The need for information personalization or adaptation for various types of users is crucial in many Web applications, since the gathered information is huge. Moreover, the data are heterogeneous and unstructured, or have incomplete, irregular, or frequently changed structure. XML is taking an important and increasing share of the data published on the Web. The W3C has proposed XSL (eXtensible Stylesheet Language), a language that provides a means for XML document restructuring. This language is designed to define style sheets over XML documents. However, XSL cannot be considered as a view definition language, as its expressive power is insufficient. This is why we have defined a view mechanism for XML data. We propose a view mechanism for XML data in order to customize and adapt the gathered information according to user requirements. Indeed, different users sharing XML data may want to see the same data differently.
Besides, views in a semi-structured (e.g., XML) environment can be used to provide: (1) a unified view of heterogeneous data sources and (2) the means to add a structured interface on top of semi-structured data. This last feature makes query optimization easier on semi-structured data and easier to use classical programming languages for application development.
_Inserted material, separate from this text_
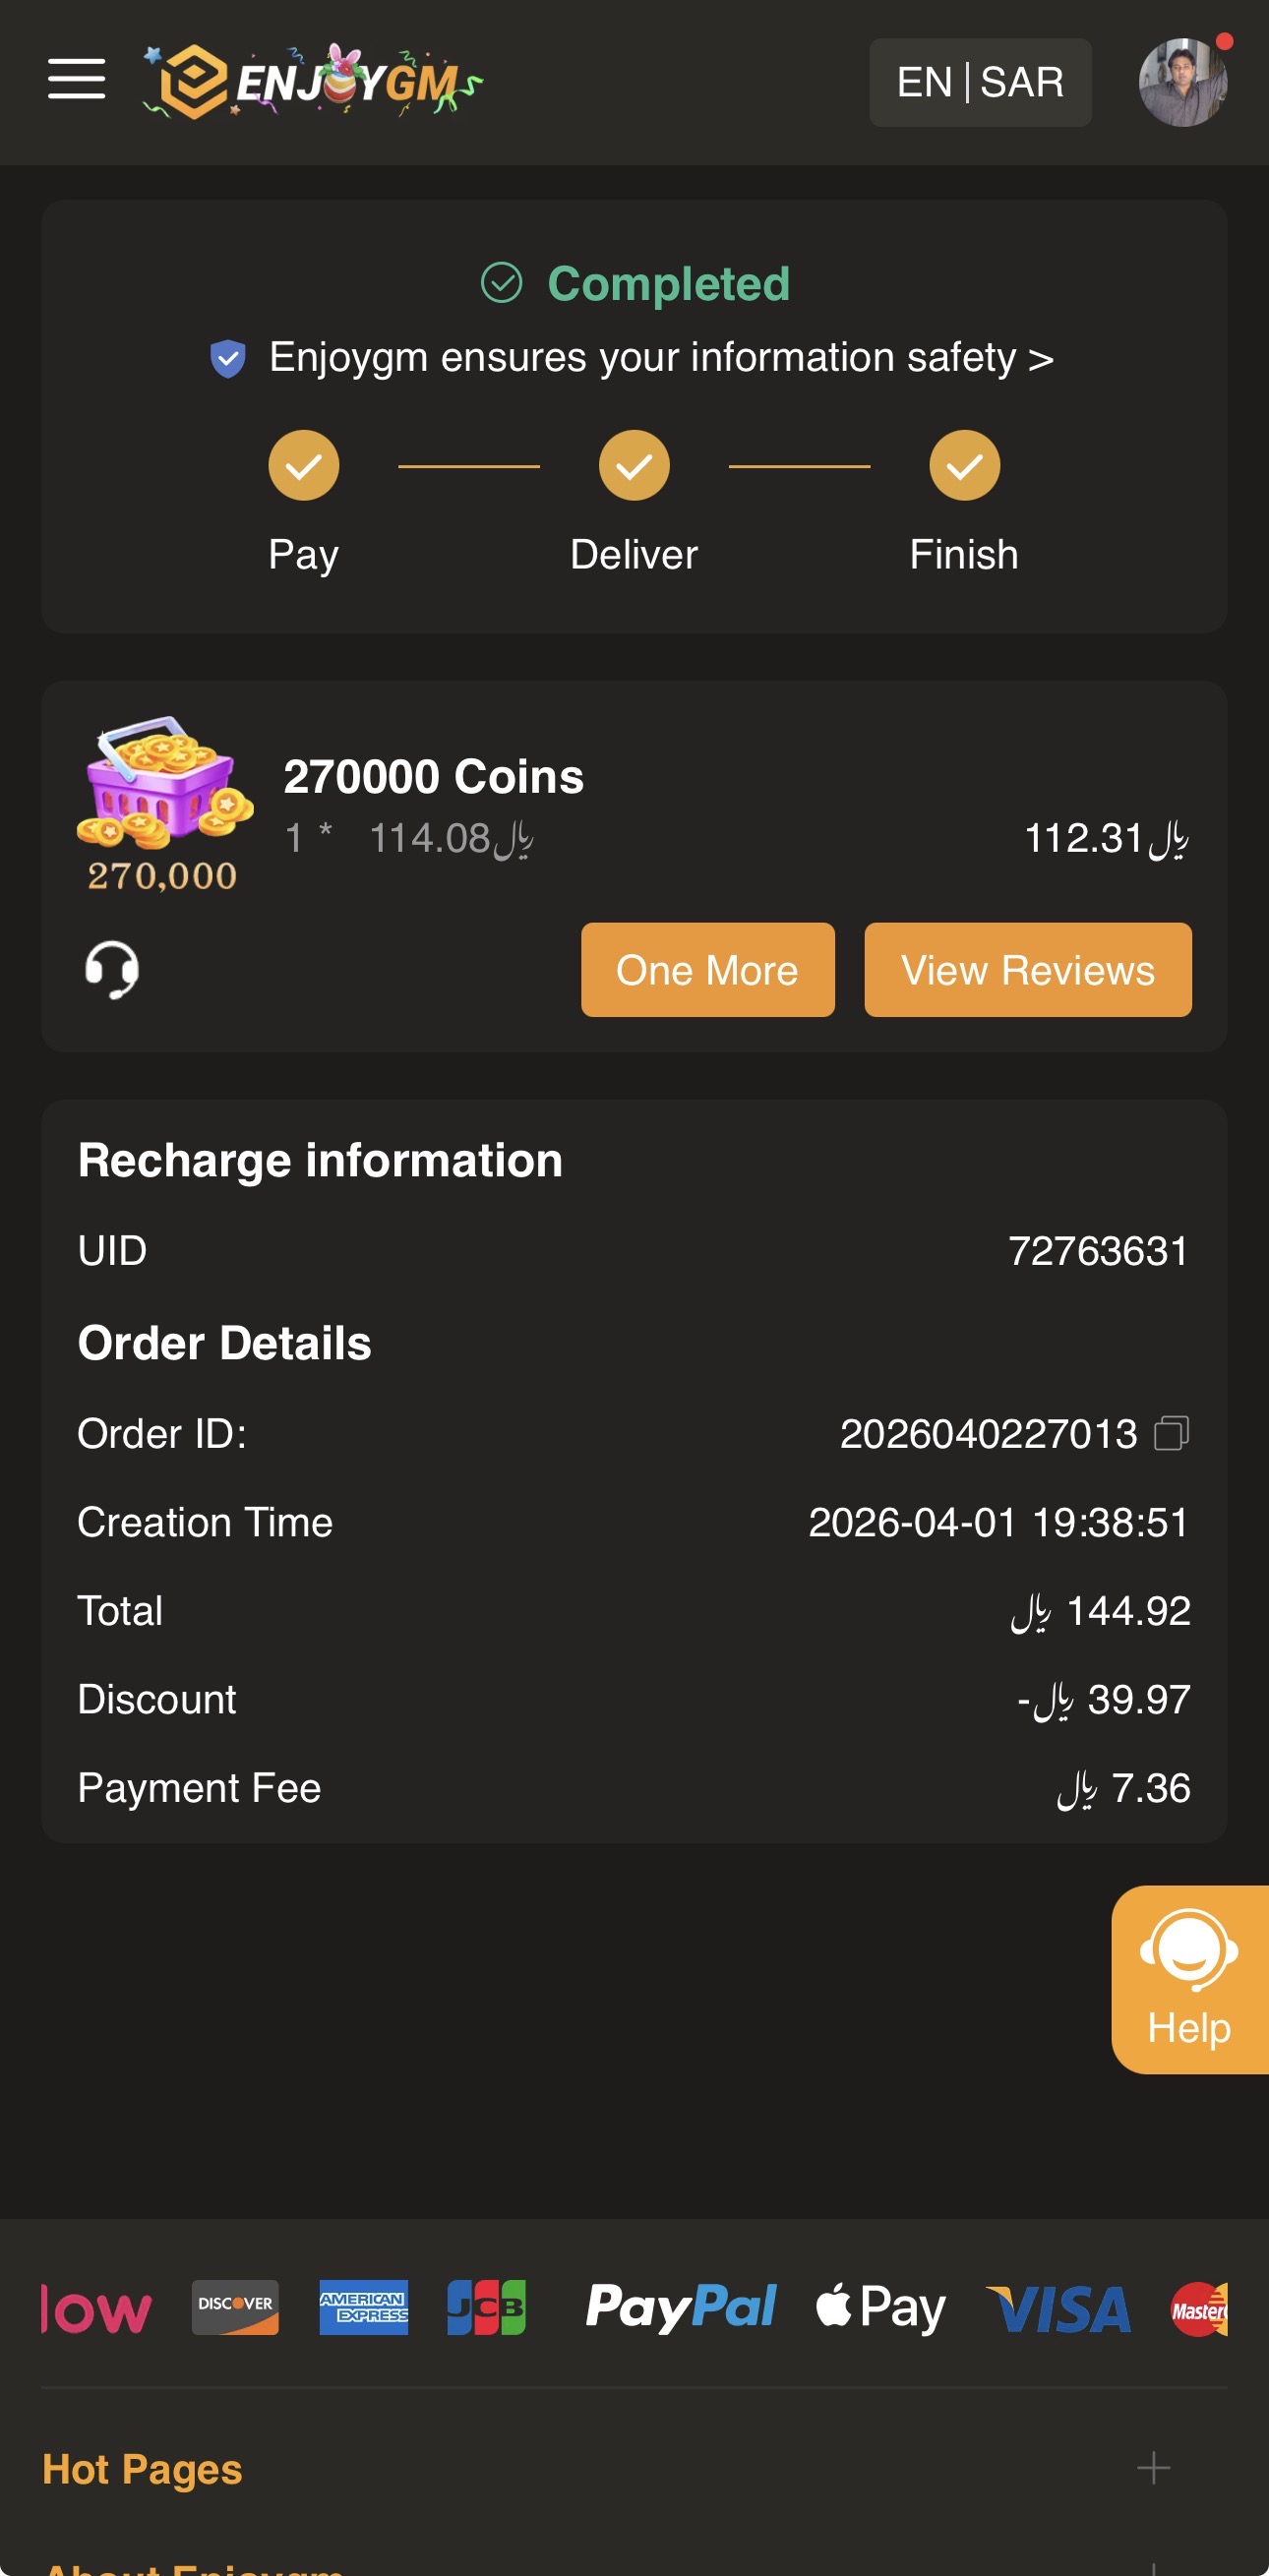Click the headset support icon
This screenshot has height=2576, width=1269.
tap(111, 969)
We have defined and implemented a view model for XML data. A view in the relational data model is a virtual relation that combines information from several base relations. While in our approach, a view is a "virtual" document that combines parts of different real documents. The resulting XML documents are stored in a repository, which provides a unified view of heterogeneous information sources and allows us to quickly answer user queries independently of the availability if the data sources. We call this repository an XML warehouse, which is built as a set of materialized views over multiple information sources.
Our system supports filtering documents and storing them in a DBMS. In this chapter, we will focus on that part of the system that allows the XML view specification and its mapping to relational tables in a MySQL database system.
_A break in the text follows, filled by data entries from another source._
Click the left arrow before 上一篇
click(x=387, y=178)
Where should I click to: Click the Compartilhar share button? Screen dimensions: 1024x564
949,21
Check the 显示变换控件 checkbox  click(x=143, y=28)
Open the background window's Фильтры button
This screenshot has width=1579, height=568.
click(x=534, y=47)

The main contributions of this chapter are
A general architecture for a data warehouse integrating XML data
A formalism for a data warehouse specification
A mapping to store the warehouse in a relational DBMS
A graphic tool implementing our approach: DAWAX
This chapter is organized as follows. Section 16.2, "Architecture," presents the general architecture of our system. Section 16.3, "Data Warehouse Specification," follows this. The next section, 16.4, "Managing the Metadata," presents the metadata defining the warehouse. Section 16.5, "Storage and Management of the Data Warehouse," contains the storage techniques for the warehouse in a relational database. Our system for designing and managing the data warehouse, DAWAX, is presented in section 16.6 where we also discuss implementation details. This is followed by section 16.7, "Related Work," and finally our conclusions.